● TASK TO CARRY OUT:
Find every line with the string "Focus" in the material below and copy it.

Segment Open

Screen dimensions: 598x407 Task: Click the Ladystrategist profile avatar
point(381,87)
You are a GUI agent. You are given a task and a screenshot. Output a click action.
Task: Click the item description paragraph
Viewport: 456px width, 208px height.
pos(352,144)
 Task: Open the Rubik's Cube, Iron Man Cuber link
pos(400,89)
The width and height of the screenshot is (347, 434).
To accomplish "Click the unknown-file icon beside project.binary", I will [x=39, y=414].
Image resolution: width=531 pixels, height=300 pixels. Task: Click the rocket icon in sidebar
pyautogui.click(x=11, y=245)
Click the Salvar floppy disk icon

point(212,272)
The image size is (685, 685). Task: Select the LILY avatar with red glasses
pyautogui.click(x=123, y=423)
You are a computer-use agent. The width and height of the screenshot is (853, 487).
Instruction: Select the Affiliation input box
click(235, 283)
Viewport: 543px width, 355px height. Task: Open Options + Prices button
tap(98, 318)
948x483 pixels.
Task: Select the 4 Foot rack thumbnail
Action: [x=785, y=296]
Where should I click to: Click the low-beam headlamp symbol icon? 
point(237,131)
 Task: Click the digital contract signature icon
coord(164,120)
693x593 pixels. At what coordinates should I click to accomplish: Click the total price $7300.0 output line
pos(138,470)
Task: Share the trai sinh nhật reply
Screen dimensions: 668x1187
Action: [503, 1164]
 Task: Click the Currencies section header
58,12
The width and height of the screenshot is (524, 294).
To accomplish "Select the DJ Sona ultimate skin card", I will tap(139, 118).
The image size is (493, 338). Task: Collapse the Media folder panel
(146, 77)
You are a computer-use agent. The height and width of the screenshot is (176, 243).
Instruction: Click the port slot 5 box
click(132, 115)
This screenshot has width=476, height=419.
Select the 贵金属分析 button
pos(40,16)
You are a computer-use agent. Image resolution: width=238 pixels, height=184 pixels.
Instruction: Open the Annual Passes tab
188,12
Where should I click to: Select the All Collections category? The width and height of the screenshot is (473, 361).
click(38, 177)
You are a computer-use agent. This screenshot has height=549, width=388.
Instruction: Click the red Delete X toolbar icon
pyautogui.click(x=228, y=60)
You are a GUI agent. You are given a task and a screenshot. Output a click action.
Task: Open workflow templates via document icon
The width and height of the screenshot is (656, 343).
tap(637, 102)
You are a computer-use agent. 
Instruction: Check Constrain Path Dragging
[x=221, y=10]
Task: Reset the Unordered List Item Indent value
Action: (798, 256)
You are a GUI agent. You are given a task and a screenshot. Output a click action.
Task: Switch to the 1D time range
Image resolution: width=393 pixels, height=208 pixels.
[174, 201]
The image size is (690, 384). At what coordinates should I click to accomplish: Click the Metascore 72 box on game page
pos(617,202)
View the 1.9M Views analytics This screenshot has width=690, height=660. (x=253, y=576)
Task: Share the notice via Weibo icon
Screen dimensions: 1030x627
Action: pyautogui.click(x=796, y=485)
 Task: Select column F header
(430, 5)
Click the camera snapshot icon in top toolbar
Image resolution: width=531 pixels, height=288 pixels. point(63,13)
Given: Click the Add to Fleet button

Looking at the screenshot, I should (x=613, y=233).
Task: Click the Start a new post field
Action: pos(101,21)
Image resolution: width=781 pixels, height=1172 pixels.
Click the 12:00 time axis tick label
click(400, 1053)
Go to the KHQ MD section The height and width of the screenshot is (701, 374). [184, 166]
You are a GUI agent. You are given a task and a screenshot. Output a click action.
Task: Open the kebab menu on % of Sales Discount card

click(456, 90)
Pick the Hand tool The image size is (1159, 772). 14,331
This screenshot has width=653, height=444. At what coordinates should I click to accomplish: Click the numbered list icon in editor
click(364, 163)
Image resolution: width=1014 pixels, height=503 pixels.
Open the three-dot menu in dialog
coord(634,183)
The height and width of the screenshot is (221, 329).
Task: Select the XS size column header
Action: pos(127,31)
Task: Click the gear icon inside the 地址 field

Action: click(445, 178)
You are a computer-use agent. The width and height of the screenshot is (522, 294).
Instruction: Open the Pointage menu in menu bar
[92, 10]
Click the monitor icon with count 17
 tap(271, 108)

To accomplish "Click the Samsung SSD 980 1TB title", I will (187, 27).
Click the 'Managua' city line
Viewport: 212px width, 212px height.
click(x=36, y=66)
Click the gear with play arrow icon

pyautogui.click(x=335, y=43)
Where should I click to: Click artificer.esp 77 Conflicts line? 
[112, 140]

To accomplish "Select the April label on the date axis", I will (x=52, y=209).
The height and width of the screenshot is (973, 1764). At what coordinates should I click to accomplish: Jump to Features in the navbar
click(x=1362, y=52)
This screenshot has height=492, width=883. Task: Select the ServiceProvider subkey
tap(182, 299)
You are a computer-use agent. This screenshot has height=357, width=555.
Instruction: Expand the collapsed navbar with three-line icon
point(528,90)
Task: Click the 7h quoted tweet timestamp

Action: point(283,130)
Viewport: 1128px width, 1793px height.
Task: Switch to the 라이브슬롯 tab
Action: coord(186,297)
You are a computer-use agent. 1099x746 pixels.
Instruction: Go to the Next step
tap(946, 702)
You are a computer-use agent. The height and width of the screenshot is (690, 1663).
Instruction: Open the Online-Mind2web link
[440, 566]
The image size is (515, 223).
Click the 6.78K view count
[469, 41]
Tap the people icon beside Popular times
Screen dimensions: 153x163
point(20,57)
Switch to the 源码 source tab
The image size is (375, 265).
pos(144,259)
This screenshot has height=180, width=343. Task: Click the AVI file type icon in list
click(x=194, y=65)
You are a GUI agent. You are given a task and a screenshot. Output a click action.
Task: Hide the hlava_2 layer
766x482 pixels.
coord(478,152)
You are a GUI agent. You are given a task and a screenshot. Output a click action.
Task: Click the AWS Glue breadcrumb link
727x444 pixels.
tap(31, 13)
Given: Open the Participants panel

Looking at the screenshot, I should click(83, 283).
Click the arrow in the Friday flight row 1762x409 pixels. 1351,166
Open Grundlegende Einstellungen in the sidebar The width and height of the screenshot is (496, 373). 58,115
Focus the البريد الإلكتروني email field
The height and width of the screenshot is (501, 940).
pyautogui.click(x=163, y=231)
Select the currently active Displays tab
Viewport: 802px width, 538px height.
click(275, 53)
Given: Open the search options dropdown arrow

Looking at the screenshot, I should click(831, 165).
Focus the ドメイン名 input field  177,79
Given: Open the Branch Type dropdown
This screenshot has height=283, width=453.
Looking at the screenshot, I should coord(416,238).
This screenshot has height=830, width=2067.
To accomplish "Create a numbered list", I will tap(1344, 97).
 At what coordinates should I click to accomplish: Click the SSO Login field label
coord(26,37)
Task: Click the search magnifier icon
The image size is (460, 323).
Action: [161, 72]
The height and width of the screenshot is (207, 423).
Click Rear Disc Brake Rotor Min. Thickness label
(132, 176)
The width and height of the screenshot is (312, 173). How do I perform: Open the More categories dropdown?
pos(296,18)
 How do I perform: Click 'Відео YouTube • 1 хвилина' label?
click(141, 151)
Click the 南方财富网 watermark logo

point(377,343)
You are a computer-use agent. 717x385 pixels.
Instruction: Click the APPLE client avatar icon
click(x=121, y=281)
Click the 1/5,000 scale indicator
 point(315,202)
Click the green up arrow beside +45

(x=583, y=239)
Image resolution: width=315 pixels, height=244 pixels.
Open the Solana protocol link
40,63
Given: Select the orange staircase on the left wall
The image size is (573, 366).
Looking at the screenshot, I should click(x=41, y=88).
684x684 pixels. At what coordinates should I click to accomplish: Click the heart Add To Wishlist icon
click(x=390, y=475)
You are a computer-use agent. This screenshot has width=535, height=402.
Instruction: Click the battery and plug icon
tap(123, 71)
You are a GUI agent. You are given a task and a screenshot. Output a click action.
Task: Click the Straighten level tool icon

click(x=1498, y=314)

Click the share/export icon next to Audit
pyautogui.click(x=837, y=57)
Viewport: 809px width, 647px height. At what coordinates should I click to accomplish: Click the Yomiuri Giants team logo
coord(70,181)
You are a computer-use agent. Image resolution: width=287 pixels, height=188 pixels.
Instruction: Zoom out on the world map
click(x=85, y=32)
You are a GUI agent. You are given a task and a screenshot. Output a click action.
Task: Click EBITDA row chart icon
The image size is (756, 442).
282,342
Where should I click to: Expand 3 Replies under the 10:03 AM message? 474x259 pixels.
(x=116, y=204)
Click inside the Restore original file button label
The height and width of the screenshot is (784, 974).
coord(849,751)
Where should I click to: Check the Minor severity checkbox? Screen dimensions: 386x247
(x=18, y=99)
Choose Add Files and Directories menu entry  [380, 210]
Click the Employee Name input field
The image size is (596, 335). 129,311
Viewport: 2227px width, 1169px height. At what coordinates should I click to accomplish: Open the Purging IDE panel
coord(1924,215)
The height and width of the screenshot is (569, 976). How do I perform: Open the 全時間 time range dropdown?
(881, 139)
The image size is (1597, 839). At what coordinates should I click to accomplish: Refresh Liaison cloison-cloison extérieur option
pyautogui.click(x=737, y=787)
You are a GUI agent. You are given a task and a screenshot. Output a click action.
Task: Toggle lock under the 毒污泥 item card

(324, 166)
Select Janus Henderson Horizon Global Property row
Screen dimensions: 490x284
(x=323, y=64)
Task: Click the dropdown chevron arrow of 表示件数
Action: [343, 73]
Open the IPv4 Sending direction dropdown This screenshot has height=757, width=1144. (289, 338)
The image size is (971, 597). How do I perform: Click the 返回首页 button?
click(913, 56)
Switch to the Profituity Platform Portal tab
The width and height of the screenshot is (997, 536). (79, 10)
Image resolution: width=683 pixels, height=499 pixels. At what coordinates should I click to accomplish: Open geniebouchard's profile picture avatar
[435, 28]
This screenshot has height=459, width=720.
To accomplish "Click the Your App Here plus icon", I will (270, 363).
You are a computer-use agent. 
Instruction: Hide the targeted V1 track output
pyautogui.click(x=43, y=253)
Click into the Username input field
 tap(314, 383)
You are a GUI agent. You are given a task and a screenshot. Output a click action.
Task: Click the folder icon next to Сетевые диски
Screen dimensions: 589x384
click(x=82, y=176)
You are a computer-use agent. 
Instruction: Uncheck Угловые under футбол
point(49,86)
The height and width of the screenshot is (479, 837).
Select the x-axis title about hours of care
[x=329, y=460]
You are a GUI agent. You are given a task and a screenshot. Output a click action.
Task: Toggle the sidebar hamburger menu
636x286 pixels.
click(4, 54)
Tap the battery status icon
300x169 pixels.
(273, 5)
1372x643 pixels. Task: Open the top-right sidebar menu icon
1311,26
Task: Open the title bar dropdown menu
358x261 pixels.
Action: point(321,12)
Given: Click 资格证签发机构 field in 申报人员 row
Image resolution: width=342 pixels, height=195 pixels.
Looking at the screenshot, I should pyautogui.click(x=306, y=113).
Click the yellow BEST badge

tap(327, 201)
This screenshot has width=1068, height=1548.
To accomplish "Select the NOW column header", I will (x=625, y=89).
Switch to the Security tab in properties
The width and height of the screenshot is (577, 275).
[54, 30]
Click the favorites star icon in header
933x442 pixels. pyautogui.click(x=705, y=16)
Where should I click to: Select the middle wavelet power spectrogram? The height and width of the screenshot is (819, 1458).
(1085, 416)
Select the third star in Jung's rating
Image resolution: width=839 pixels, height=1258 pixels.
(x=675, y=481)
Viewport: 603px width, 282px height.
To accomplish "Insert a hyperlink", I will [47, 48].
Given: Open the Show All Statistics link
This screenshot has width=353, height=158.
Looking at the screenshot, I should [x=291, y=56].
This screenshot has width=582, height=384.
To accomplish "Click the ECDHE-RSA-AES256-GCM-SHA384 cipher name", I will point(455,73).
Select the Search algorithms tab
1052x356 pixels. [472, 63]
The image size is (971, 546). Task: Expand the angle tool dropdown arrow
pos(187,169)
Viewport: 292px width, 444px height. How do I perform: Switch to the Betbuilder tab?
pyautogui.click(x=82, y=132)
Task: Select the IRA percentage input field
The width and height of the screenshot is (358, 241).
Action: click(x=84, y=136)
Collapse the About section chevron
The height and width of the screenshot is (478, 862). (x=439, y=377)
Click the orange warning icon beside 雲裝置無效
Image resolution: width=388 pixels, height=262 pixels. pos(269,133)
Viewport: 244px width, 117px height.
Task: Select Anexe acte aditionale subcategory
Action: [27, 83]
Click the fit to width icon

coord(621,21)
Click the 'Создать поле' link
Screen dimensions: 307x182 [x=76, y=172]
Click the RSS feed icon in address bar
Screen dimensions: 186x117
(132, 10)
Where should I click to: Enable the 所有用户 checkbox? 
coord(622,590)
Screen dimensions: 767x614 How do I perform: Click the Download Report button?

Segment Closed

● ANSWER SECTION:
Focus the البريد الإلكتروني email field
Focus the ドメイン名 input field  177,79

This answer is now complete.